During the unveiling at the Transcorp Hilton Hotel in Abuja, Mallo revealed that this is just the first of the innovative products he will be manufacturing.
— Jerry Mallo (@jerry_mallo) November 29, 2019
According to him, all of the things he used for his vehicle can be found right here in Africa. This is why he was challenged to do something “practically inclined” so that he could prove that Africa has all the raw materials for manufacturing cars and create a platform for other skilled people.
He explained that the lack of shock absorbers in cars made of aluminium is one of the reasons why people die whenever a crash occurs.

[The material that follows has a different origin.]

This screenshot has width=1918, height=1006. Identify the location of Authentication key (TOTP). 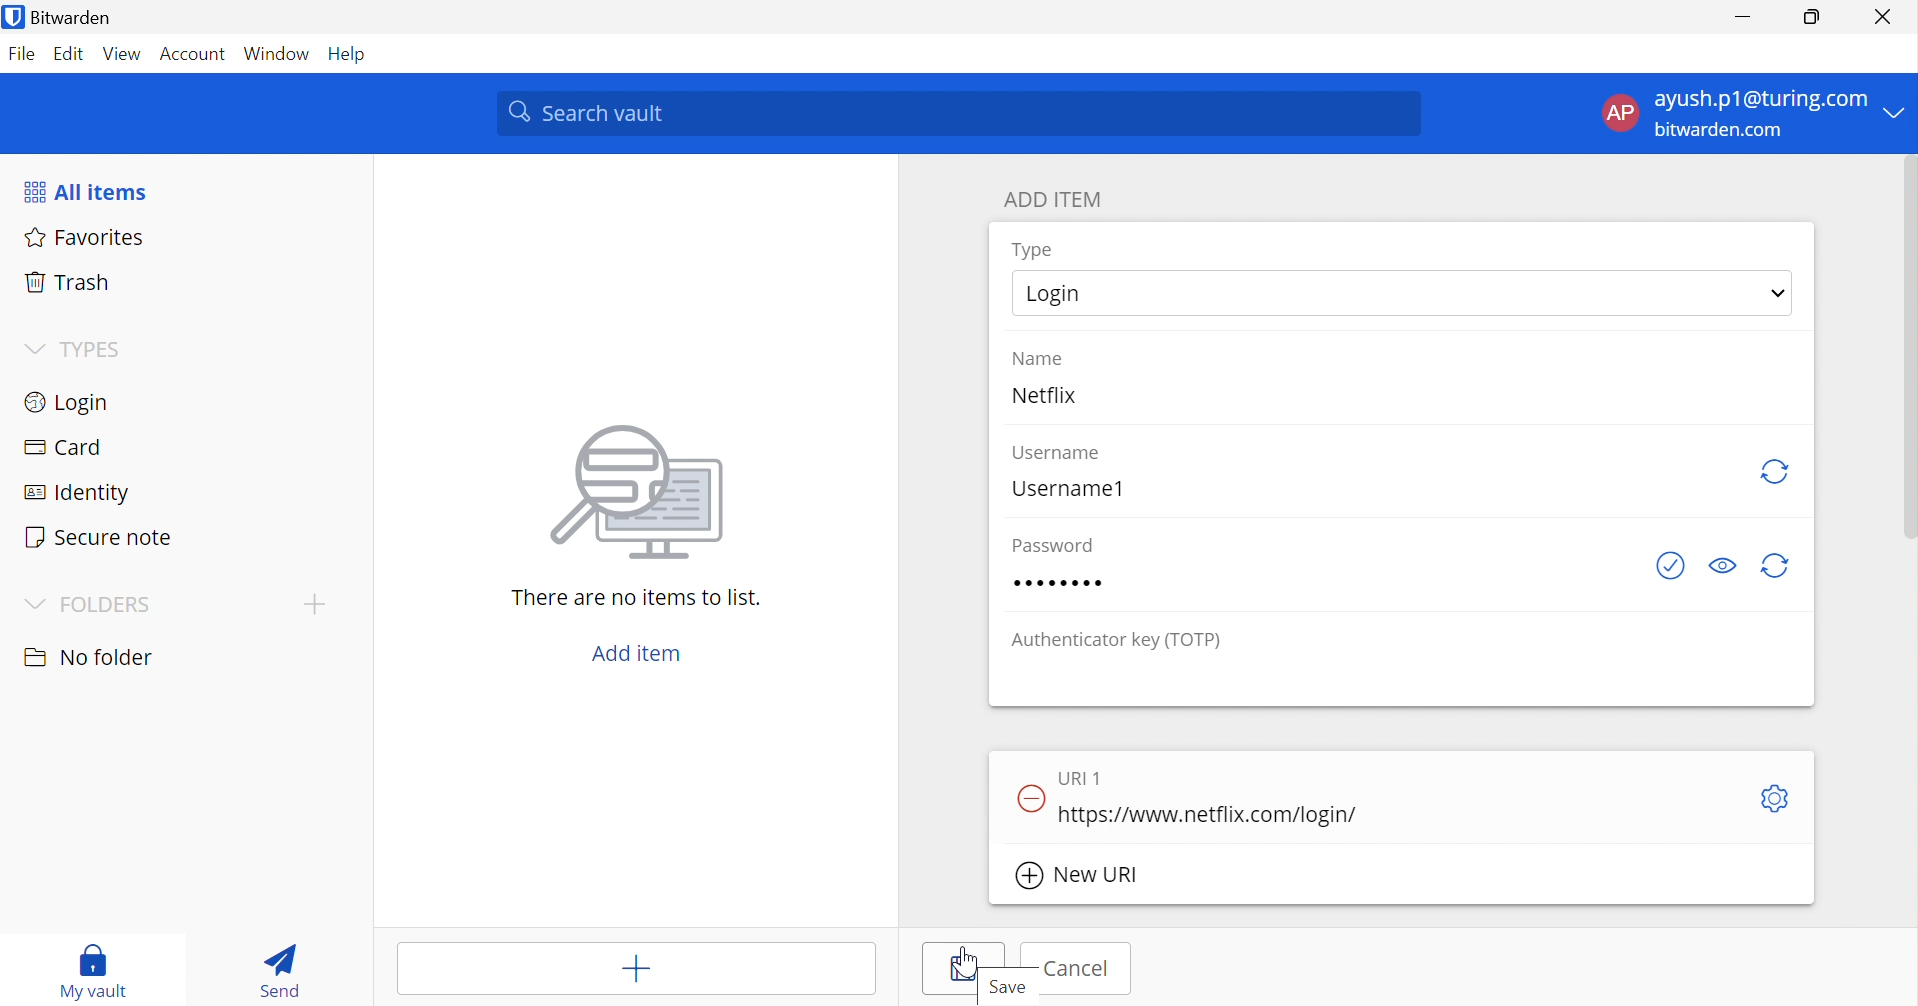
(1116, 642).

The car also has great cooling systems, four radiators, a 2.0 litre engine and goes from 0 to 120 in 12 seconds.
He shared his reason for making the luxury sports car on ‘Driving Local Innovation,’ a segment on Channels Television’s Sunrise Daily.
Our Zeal, Passion and knowledge together with team work birthed @Bennie Purrie.
Here's a highlights documentary on the process to making Nigeria's first luxury sport car
Manufactured in Jos, Plateau by my team of young engineers at @bennieautomobile @jerry_mallo @ProfOsinbajo pic.twitter.com/jwZ8Gj2xWv
— Jerry Mallo (@jerry_mallo) December 2, 2019
“In Europe, we learnt that making the car is just half of the challenge, and selling it is the other half; Africa is usually is the target place to sell these vehicles, so I feel there’s a big market for it here,” Mallo said.
“There is big room for improvement and we won’t stop till it gets better,” he concluded.
Mallo has received a lot of praise from people on social media and the Plateau state government, who sponsored the unveiling of the innovation at Abuja.
Bennie Purrie sports cars should be available to the public within the next two years.